Hey, ya'll. There's something I've been thinking about a bunch, and want to discuss.
It's become increasingly common over the last several decades to have discussions about aspects of sex-&-gender-related identites in queer spaces. Slowlyslolwlyslowly, even members of various mainstream societies are beginning to think about this stuff. These forms of identity - whether gender ID, gender presentation, gender performance, sexual orientation - are starting to be recognized as perhaps non-binary, as complex, as non-static, as fluid. As LIBERATING to be able to be yourself, without denying parts of yourself to fit one of two molds when they're (sometimes) not authentic.
Biological sex, though, is one of those things that has not been thought of in terms of IDENTIFYING in a certain way. When we're talking about intersex, I think this is completely appropriate to do so.
People may be more used to thinking about complexity and fludity in gender and sexual orientation because these identities have (nearly?) always been perceived as concepts, and not as physical realities. No one can hold hands with their gender, or squint hard enough and see what someone's sexual orientation looks like. They're inherently perceived as abstract to some degree from the get-go since they don't have physical form. And since they're already abstract concepts, perhaps it's easier to switch mental tracks and think of these concepts in more complex and fluid ways. (On the other hand, it's worth noting that just because you can't SEE a gender identity doesn't mean that people don't regard them as real, and many accounts show that people will do drastic and horrible things to enforce these "real" norms. So it's not really as simple as all this.)
In the same light, it probably seems very silly indeed to think of sex as an identity. After all, bodies are PHYSICAL things. You *can* hold hands with someone else. You *can* see what they look like walking down the street. What do you need to have a "sex identity" for? You can SEE the person's body. What's to identify about?
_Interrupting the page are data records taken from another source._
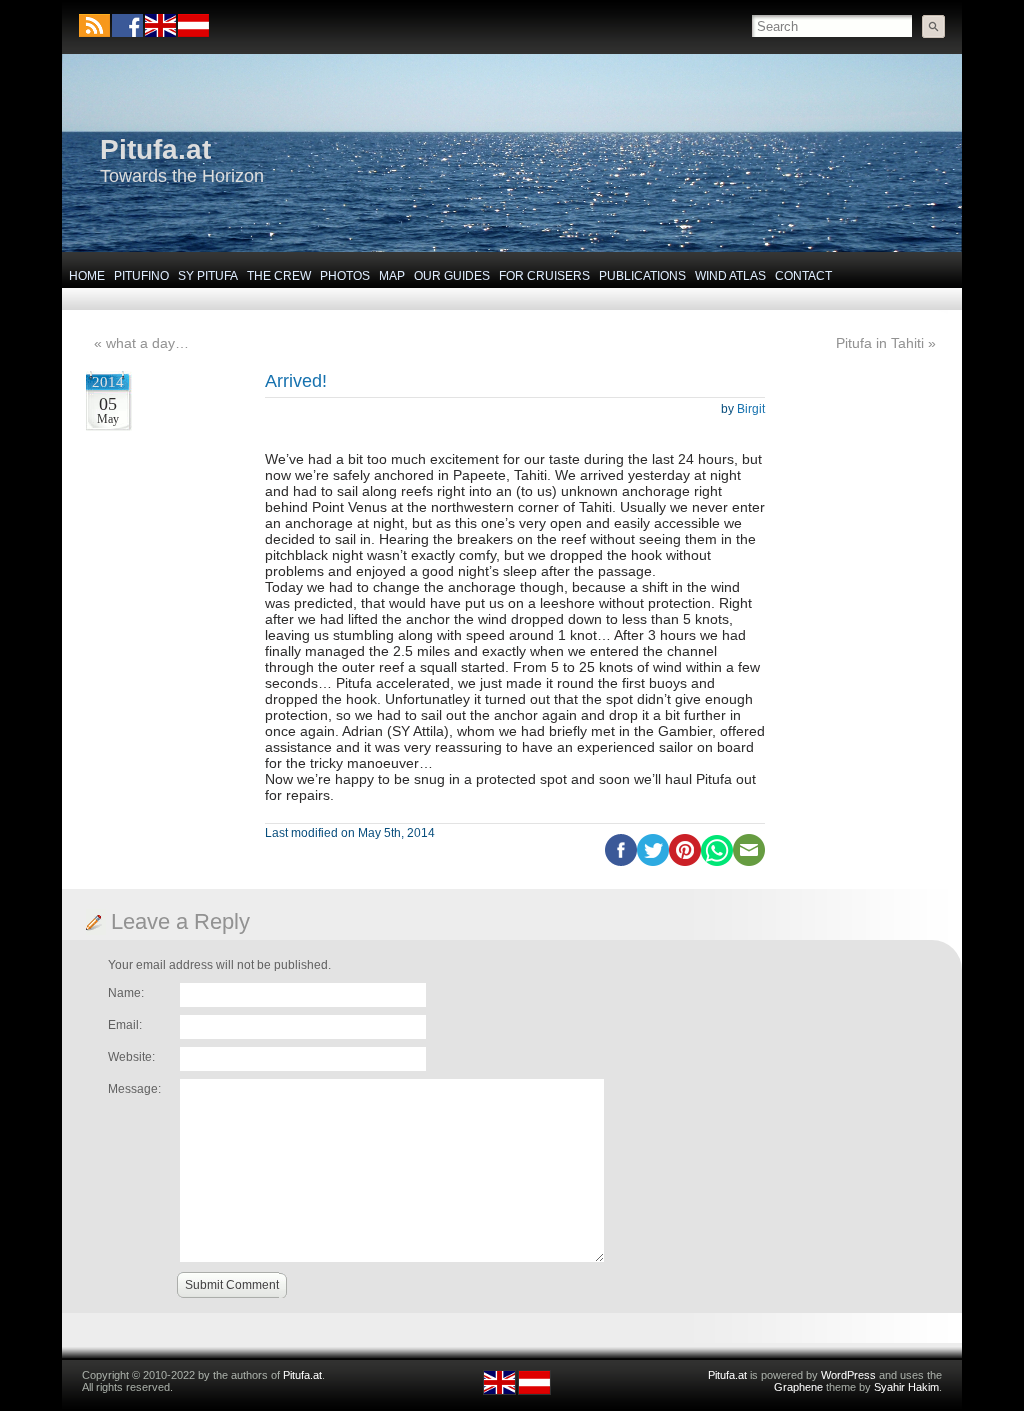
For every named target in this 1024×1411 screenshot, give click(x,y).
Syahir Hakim (906, 1387)
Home (87, 276)
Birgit (751, 409)
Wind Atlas (730, 276)
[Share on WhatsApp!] (717, 862)
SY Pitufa (208, 276)
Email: (125, 1025)
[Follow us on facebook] (127, 25)
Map (392, 276)
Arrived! (296, 381)
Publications (642, 276)
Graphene (798, 1387)
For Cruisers (544, 276)
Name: (126, 993)
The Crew (279, 276)
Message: (134, 1089)
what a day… (147, 343)
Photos (345, 276)
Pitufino (141, 276)
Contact (803, 276)
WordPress (848, 1375)
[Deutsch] (192, 33)
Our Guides (452, 276)
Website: (131, 1057)
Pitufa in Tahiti (880, 343)
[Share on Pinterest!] (685, 862)
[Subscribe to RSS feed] (94, 25)
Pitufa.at (155, 149)
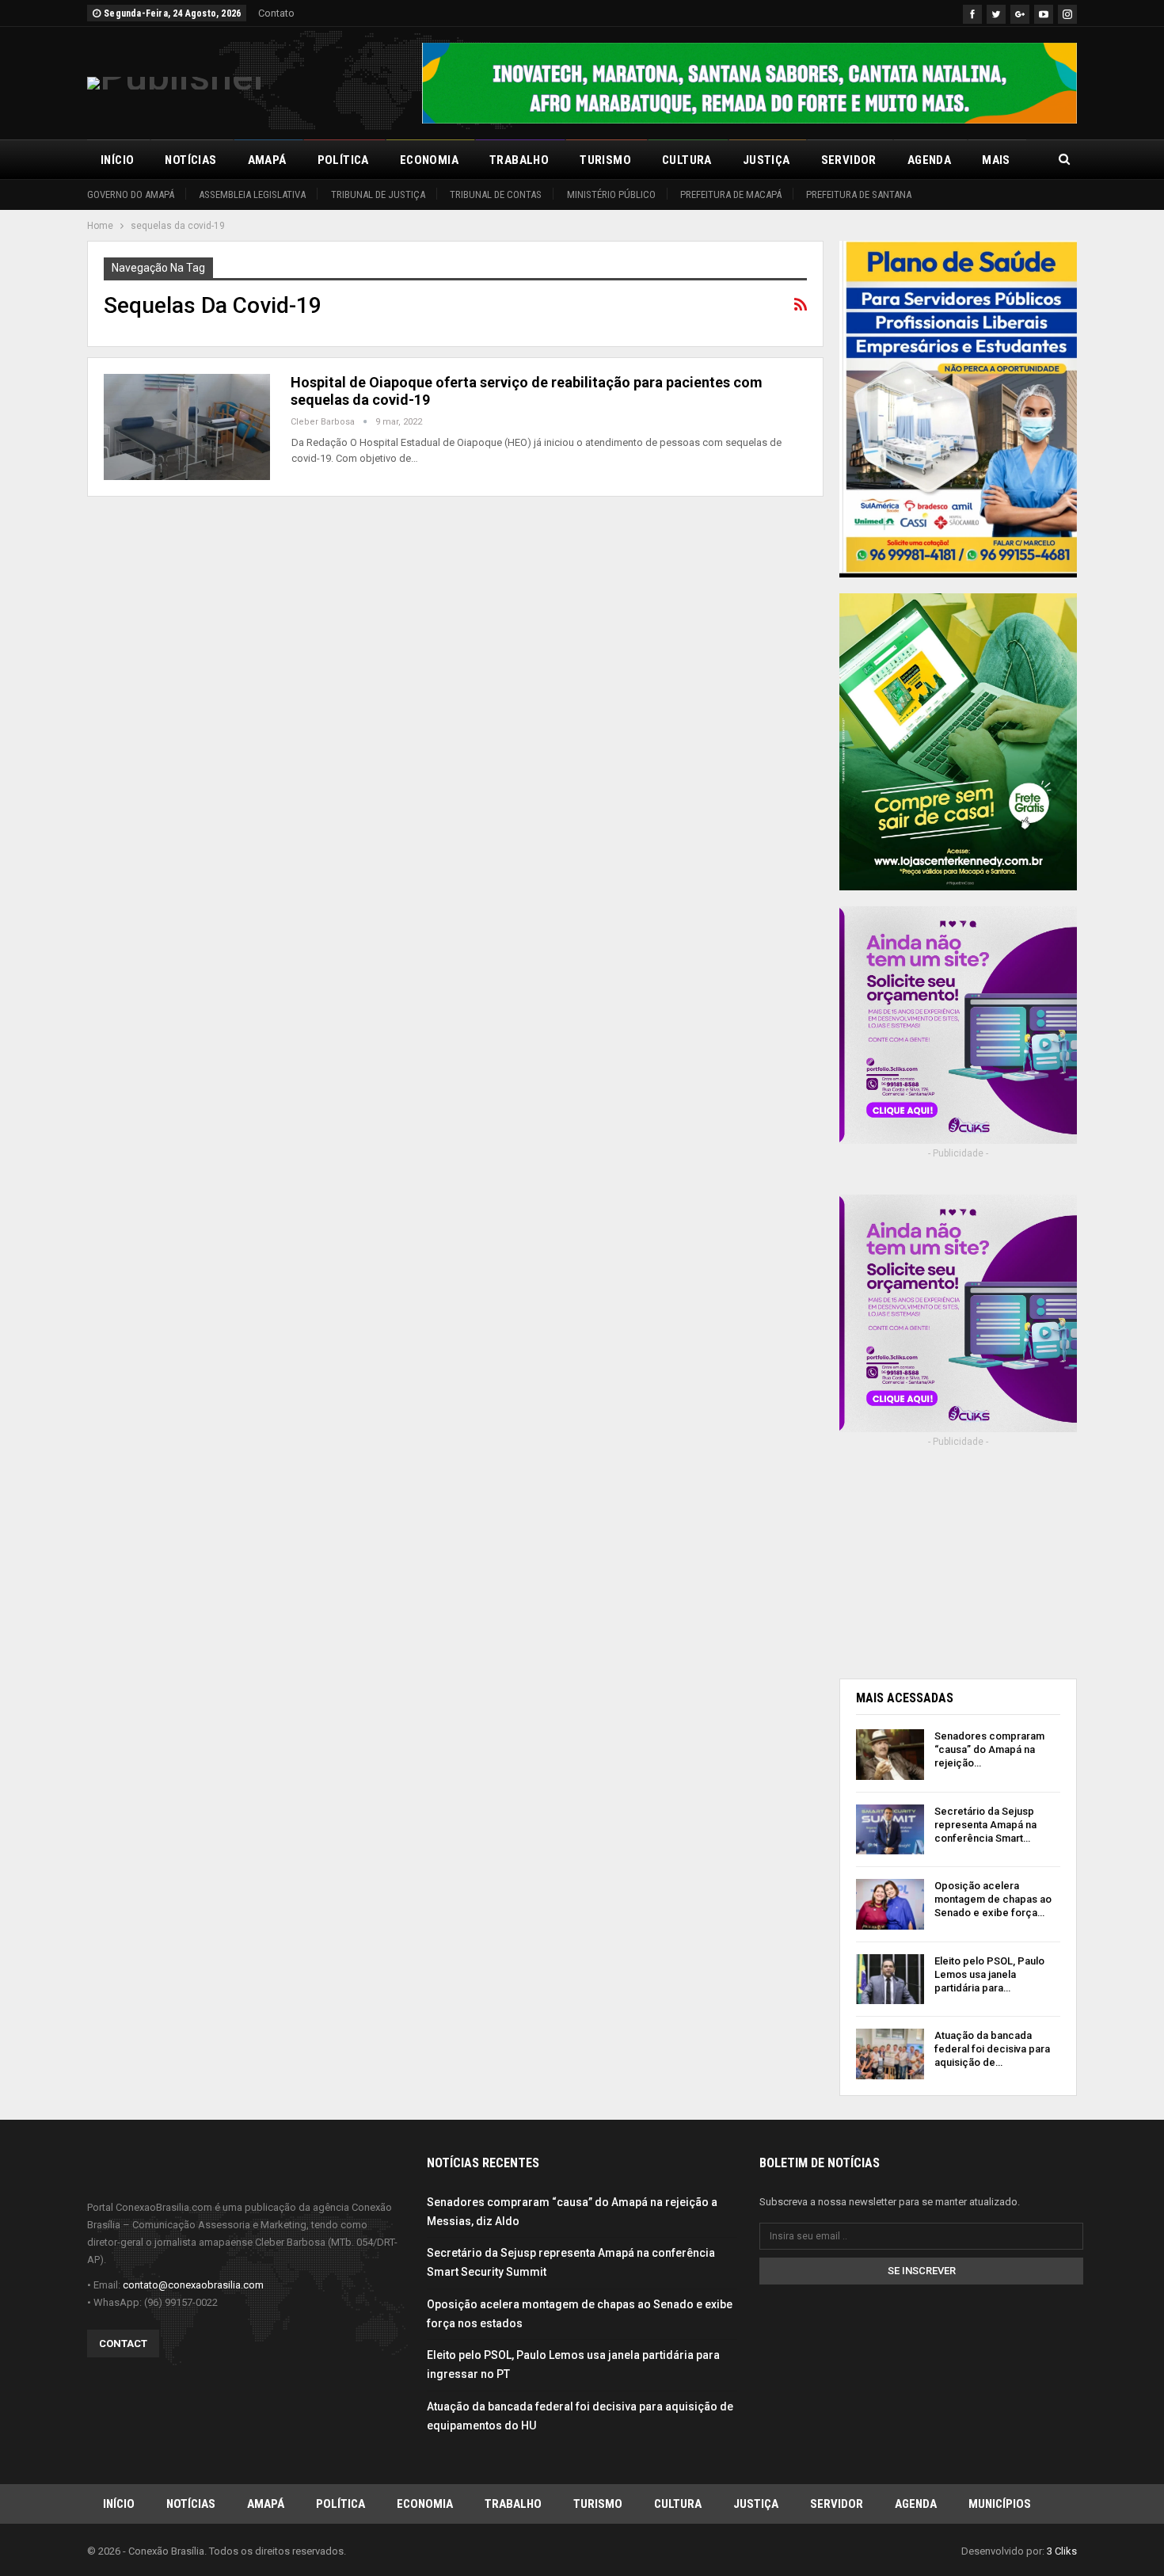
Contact (123, 2343)
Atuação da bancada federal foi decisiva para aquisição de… (992, 2048)
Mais (996, 160)
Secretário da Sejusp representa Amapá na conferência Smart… (985, 1824)
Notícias (190, 160)
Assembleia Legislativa (252, 194)
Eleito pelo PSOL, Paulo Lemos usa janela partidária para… (989, 1974)
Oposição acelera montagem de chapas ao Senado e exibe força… (993, 1899)
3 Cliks (1062, 2551)
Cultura (687, 160)
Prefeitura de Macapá (731, 194)
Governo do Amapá (130, 194)
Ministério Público (611, 194)
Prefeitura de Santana (858, 194)
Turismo (605, 160)
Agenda (929, 160)
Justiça (766, 160)
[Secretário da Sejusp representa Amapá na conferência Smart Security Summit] (890, 1829)
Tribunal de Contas (496, 194)
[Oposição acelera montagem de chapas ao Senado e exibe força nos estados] (890, 1904)
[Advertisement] (958, 1558)
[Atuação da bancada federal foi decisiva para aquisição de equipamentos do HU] (890, 2054)
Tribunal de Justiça (378, 194)
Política (343, 160)
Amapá (267, 160)
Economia (429, 160)
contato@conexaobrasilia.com (193, 2285)
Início (117, 160)
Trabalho (519, 160)
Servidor (849, 160)
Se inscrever (922, 2271)
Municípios (999, 2504)
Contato (276, 13)
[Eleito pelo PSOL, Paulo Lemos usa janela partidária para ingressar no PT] (890, 1979)
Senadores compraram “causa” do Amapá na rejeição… (989, 1749)
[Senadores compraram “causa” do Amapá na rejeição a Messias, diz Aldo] (890, 1754)
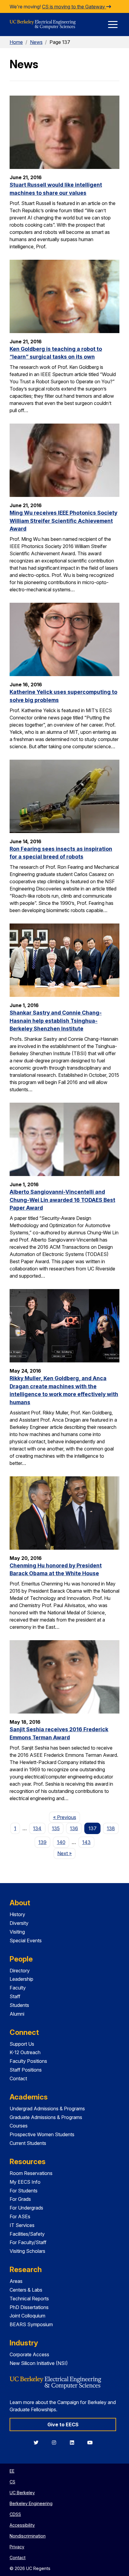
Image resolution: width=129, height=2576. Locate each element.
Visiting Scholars (27, 2251)
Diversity (19, 1923)
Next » (66, 1853)
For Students (24, 2191)
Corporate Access (29, 2354)
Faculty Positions (28, 2061)
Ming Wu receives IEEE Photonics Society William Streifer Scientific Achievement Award (63, 521)
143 (86, 1842)
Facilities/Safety (27, 2234)
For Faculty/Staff (28, 2242)
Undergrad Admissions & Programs (47, 2109)
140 (61, 1842)
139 (42, 1842)
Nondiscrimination (28, 2535)
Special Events (26, 1940)
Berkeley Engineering (31, 2503)
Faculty (18, 1988)
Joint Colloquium (27, 2316)
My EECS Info (25, 2182)
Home (16, 42)
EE (12, 2470)
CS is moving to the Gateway (74, 7)
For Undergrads (26, 2208)
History (17, 1914)
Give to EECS (63, 2424)
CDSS (15, 2514)
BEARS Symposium (31, 2324)
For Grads (20, 2199)
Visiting (17, 1932)
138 (111, 1828)
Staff (15, 1996)
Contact (18, 2078)
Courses (19, 2126)
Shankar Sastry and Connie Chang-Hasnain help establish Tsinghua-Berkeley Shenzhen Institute (56, 1020)
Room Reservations (31, 2173)
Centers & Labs (26, 2290)
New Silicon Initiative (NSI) (39, 2363)
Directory (20, 1971)
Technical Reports (29, 2299)
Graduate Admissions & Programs (46, 2117)
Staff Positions (26, 2070)
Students (19, 2005)
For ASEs (20, 2216)
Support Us (22, 2044)
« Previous (66, 1817)
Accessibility (22, 2525)
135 (56, 1828)
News (36, 42)
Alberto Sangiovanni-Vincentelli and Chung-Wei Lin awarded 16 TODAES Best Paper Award (62, 1200)
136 (74, 1828)
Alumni (17, 2014)
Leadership (21, 1979)
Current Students (28, 2143)
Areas (16, 2281)
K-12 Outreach (25, 2052)
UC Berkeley (22, 2492)
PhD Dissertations (29, 2307)
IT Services (22, 2225)
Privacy (17, 2546)
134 (37, 1828)
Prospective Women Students (42, 2134)
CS (12, 2481)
Well, when we're talking about intersex bodies, it's not always clear what sex to assign a kid at birth. With other individuals whose gender IDs, performances, presentations, and sexual orientations may be different from what is "expected" of them based on their sex & gender assignments at birth, there was no question as to their sex assignments at birth. "It's a boy!" or "It's a girl!" were heralded confidently by clinicians and doulas and passers-by who accidentally got roped into to helping someone give birth when that kid started coming out RIGHT. THEN. When intersex children were born, these proclamations of "It's a ---!" are sometimes replaced with a "Hmmm...what is it?" Unlike the aforementioned individuals who may have complex and non-static gender & orientation identities, intersex individuals' sex must be CHOSEN, and not simply ANNOUNCED.
Intersex kids are born with a mix of traits traditionally considered to be "male" and "female," unlike individuals assigned M or F at birth without discussion and decision-making, who are born with all "male" sex characteristics or all "female" sex characteristics. Such sex characteristics, at this point before puberty are restricted to include external genitals, internal sex organs, hormone types, hormone levels, and chromosomes; later on, things like chest development, nipple development, bone and muscle structure, hip:waist ratio, body hair density and distribution, and others can be included during/post-puberty. Sex assignment for intersex kids (and therefore gender, as well - because they have to "match up," right?!...nooo) is largely (mostly?) based on how big or small certain body parts are. For example, the penis and the clitoris are derived from the same developmental tissue. There are a bunch of different standards that physicians may use that say if the phalloclitors (as it's called) is bigger than this, the child is a boy, and if it's smaller, then the child is a girl. But deciding on what the cutoff points are vary wildly and are arbitrary...not a very objective approach. Ultimately, intersex kids are assigned a sex (and also a gender) at birth. (Hopefully, sex assignment is done without the use of harmful medical practices, such as genital mutilation surgery. After all, it only changes that child's outer appearance...we still have no idea who that child actually IS until they grow up more and can tell us who they are, making non-consensual surgery when these kids are young tragic and unnecessary.)
But what remains is a bias that because biological sex is about physical bodies, "sex identity" is nonsensical as a concept. For intersex individuals, however, our composites of body characteristics do not fall under typical definitions of what "male" or "female" bodies are like. I think, then, that it's completely appropriate to be able to identify as a biological sex, in the same way that one might identify one's gender(s), performance(s), presentation(s), and sexual orientation(s).
What we know is that intersex people already identify their biological sex in a variety of ways. They may identify as male, female, as an intersex male or intersex female, as a male that happens to be intersex, as a female that happens to be intersex, as intersex, as their particular form of intersex. Some intersex people maybe identify as having no biological sex, or as something else I have not mentioned. Intersex people may not only identify their sex as one thing throughout their whole lives...it may not be static and change over large or very short periods of time, and may change never, rarely, or frequently.
We are ALREADY identifying our biological sex in various ways, although I have never heard others describing what they were doing as such. I think we need to discuss whether this concept is so ridiculous after all, and try to better understand the range of identities that intersex individuals have/had with regards to biological sex.
What do you think about this? How do you feel about identifying your biological sex?